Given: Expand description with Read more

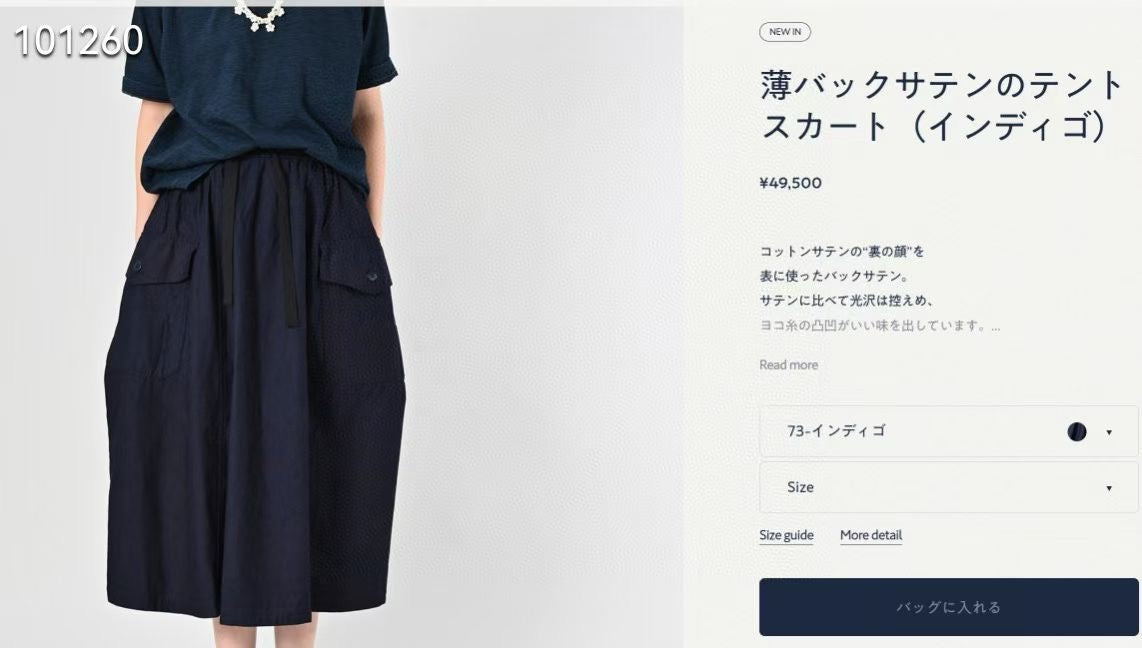Looking at the screenshot, I should (x=788, y=365).
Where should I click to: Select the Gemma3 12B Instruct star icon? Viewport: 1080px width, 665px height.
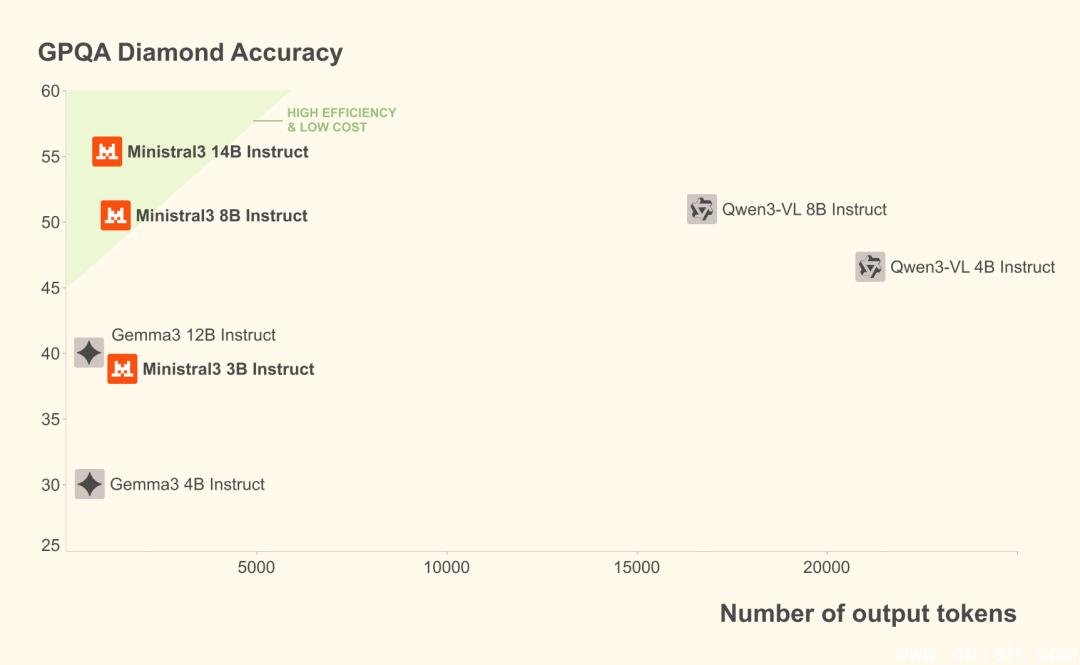coord(89,353)
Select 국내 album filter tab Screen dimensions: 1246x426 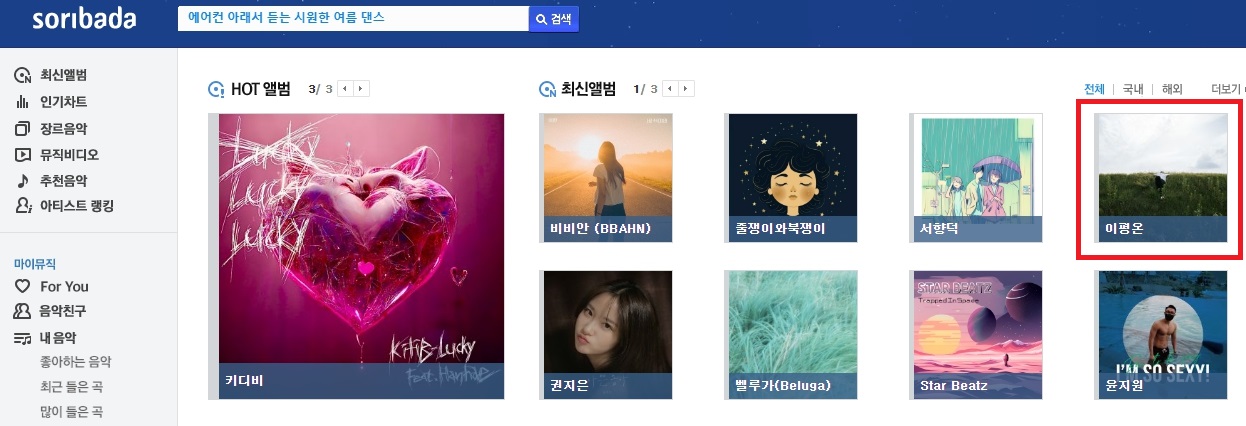pos(1133,89)
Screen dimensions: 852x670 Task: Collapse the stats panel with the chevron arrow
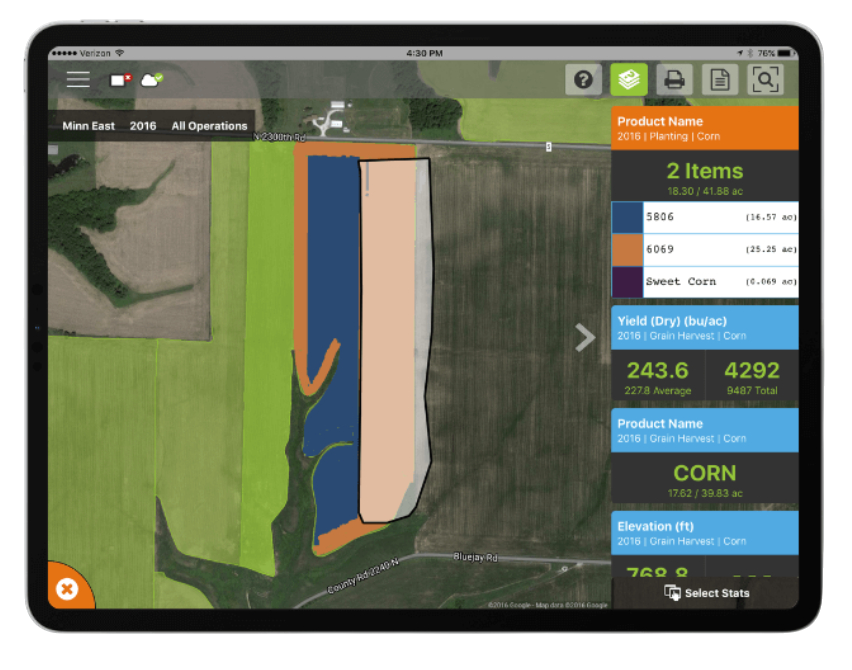[586, 338]
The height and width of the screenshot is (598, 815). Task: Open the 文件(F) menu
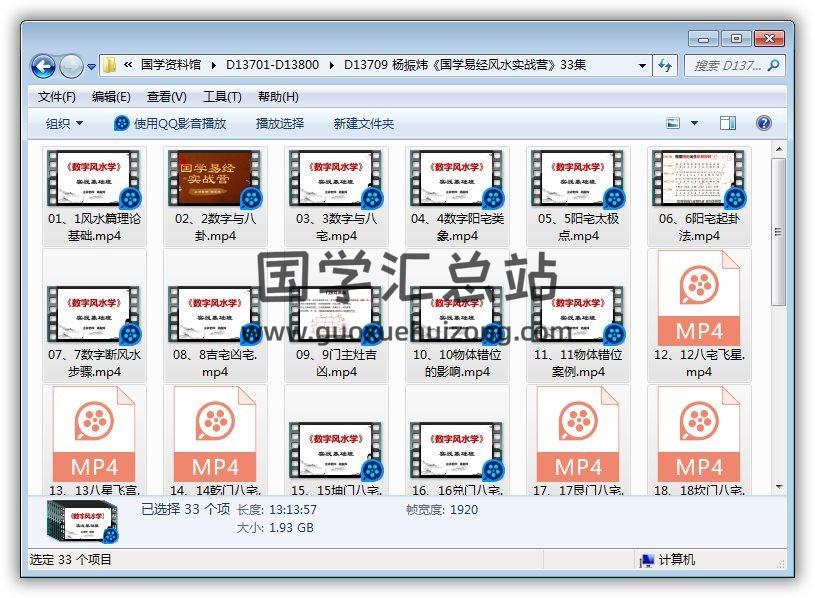[57, 97]
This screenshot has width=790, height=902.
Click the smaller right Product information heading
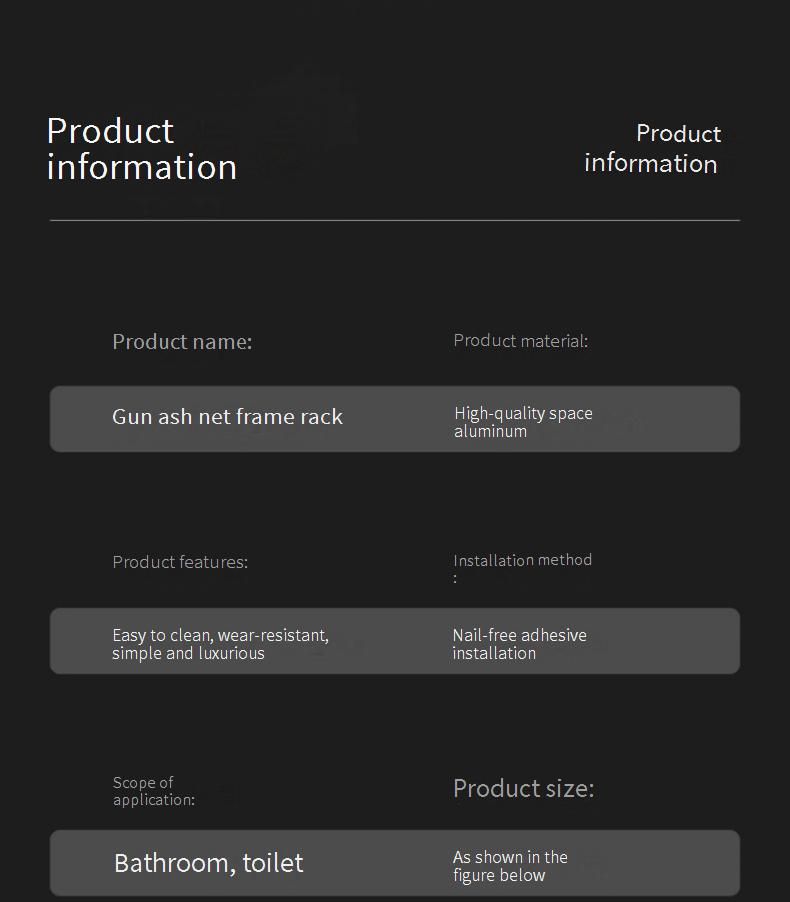[651, 149]
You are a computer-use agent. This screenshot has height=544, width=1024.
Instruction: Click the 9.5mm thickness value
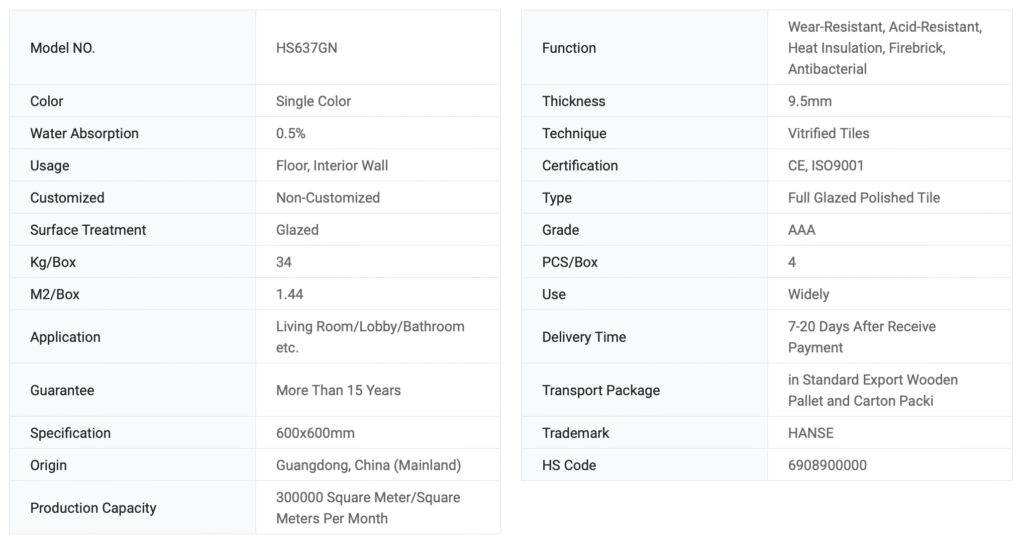[810, 101]
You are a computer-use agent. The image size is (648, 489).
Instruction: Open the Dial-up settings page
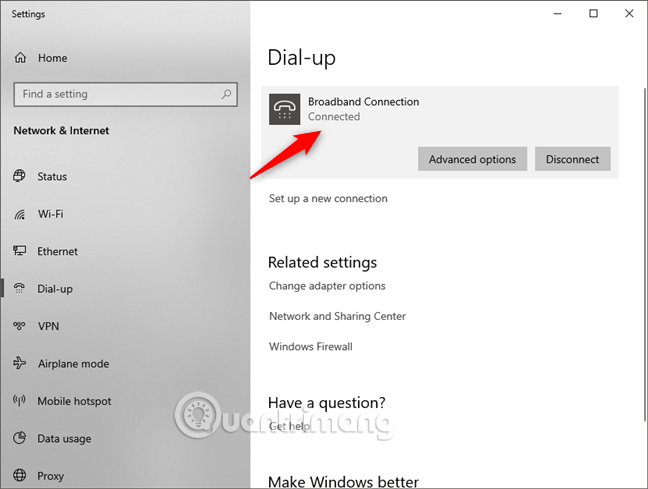point(55,289)
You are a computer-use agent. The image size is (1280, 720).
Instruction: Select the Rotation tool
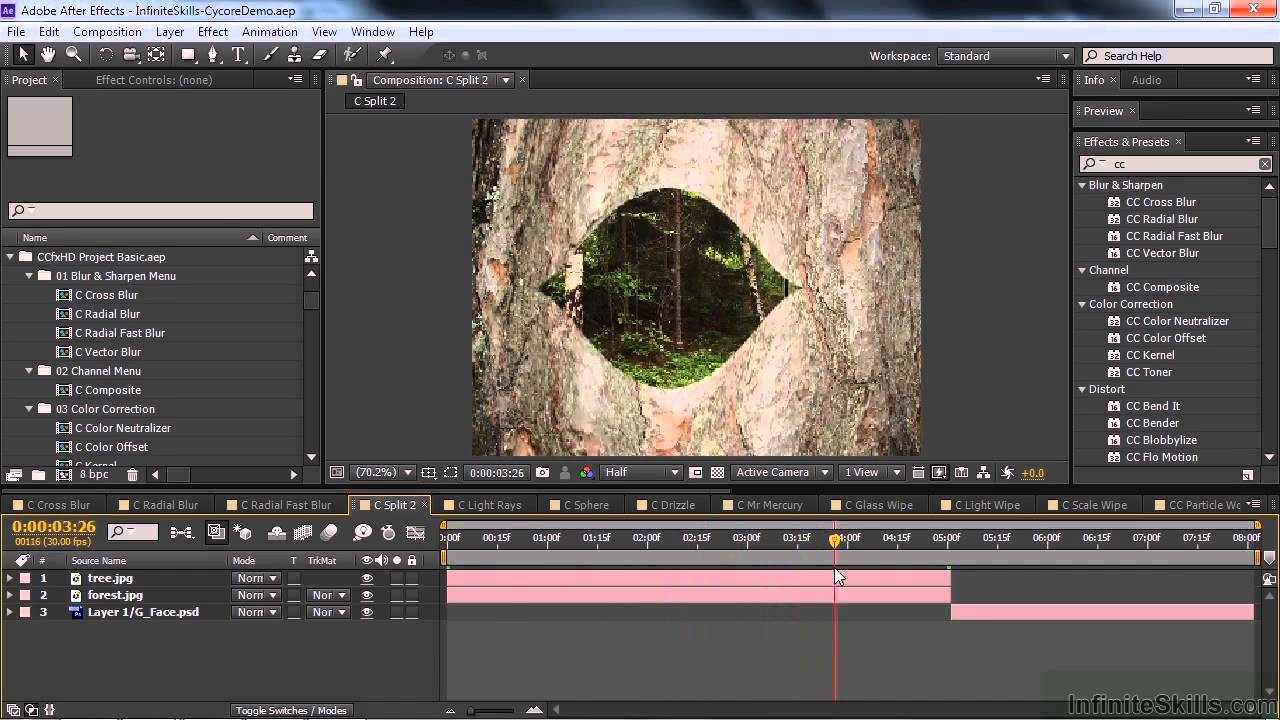click(106, 55)
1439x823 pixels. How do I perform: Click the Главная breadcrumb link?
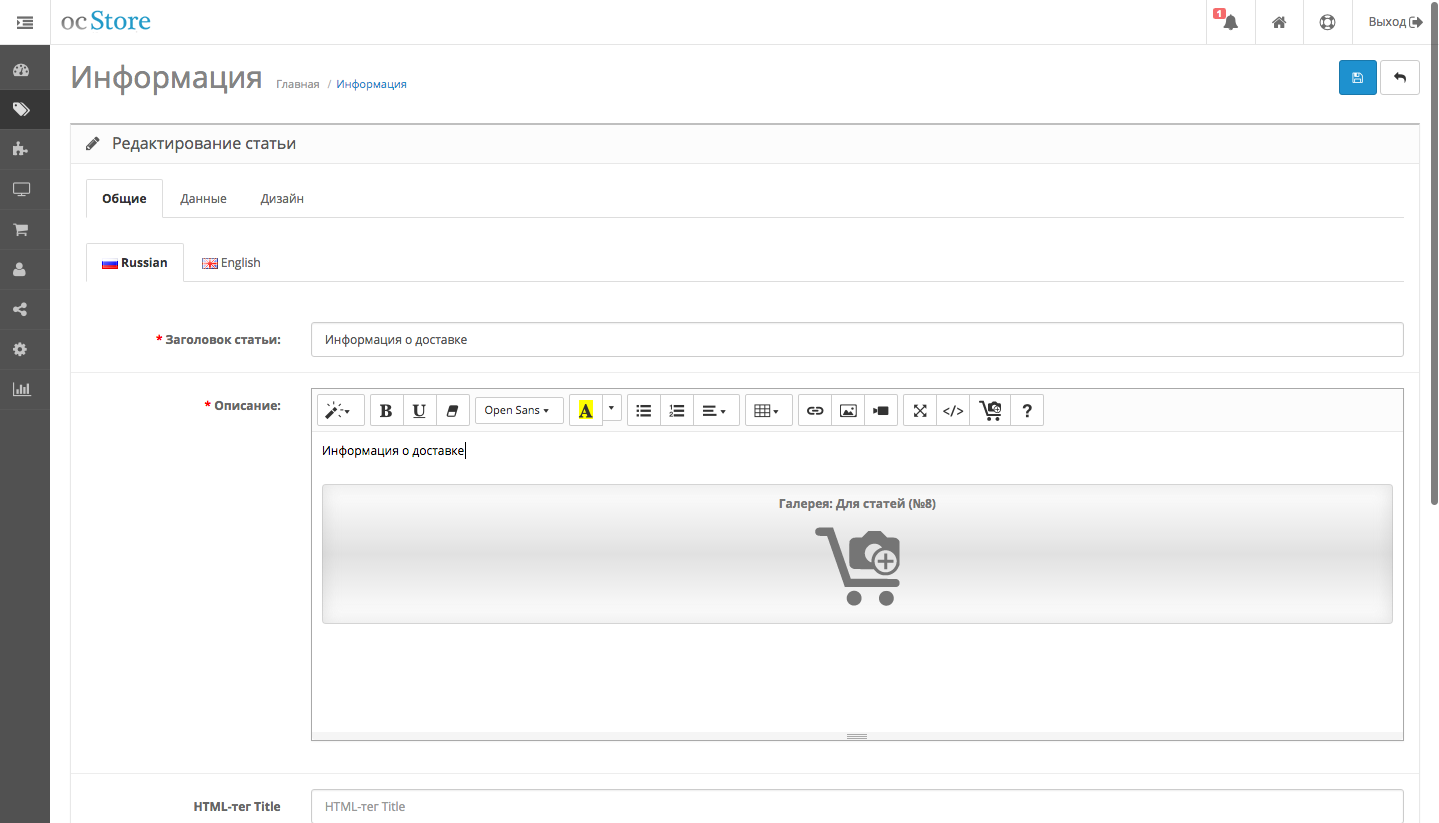click(x=297, y=84)
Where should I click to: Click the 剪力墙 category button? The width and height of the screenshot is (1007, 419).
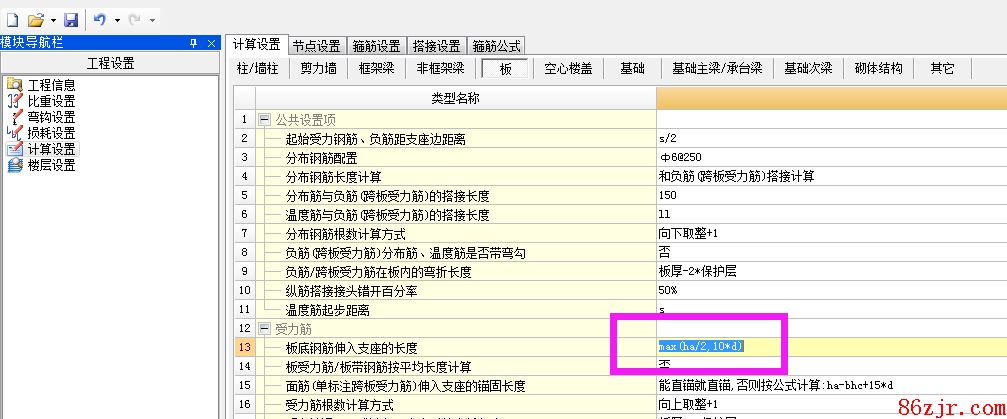pos(318,69)
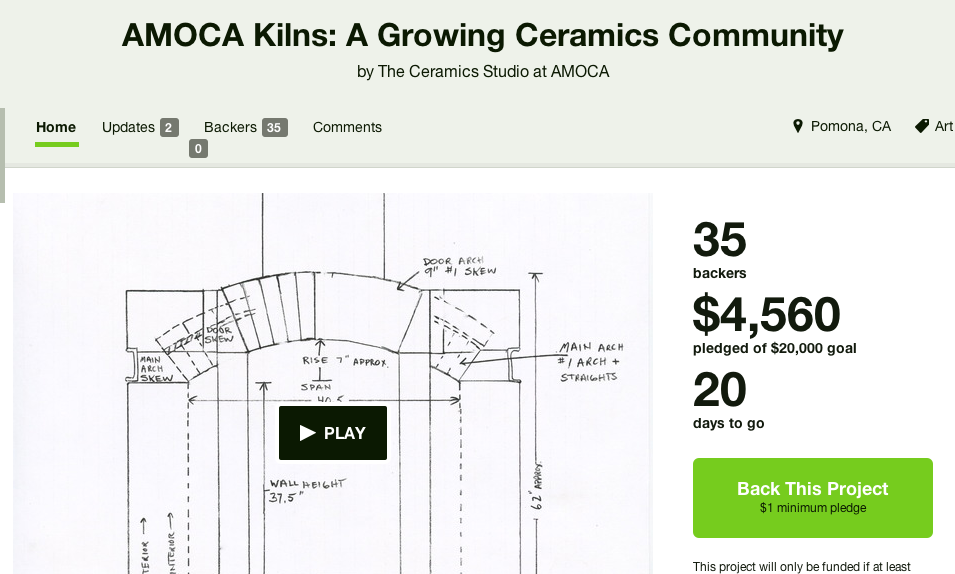Screen dimensions: 955x574
Task: Open the Backers tab
Action: point(230,127)
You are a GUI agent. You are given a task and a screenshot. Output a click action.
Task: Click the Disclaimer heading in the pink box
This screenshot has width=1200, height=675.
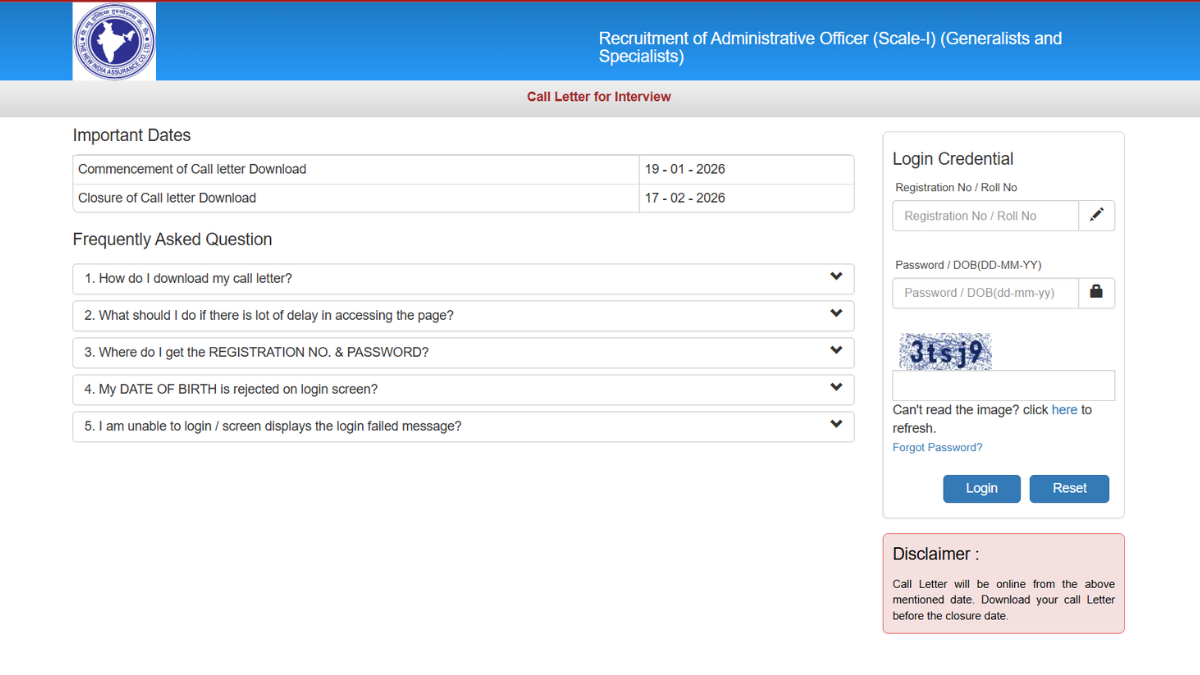pos(935,554)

:::

- **WHAT THE EXERCISE ASKS**: Only the lines from the one containing "You are a GUI" through the last line of the material should be returned, exactly and without pictures.

- **TASK ANSWER**:
You are a GUI agent. You are given a task and a screenshot. Output a click action.
Task: Click the Disclaimer heading in the pink box
This screenshot has width=1200, height=675.
pos(935,554)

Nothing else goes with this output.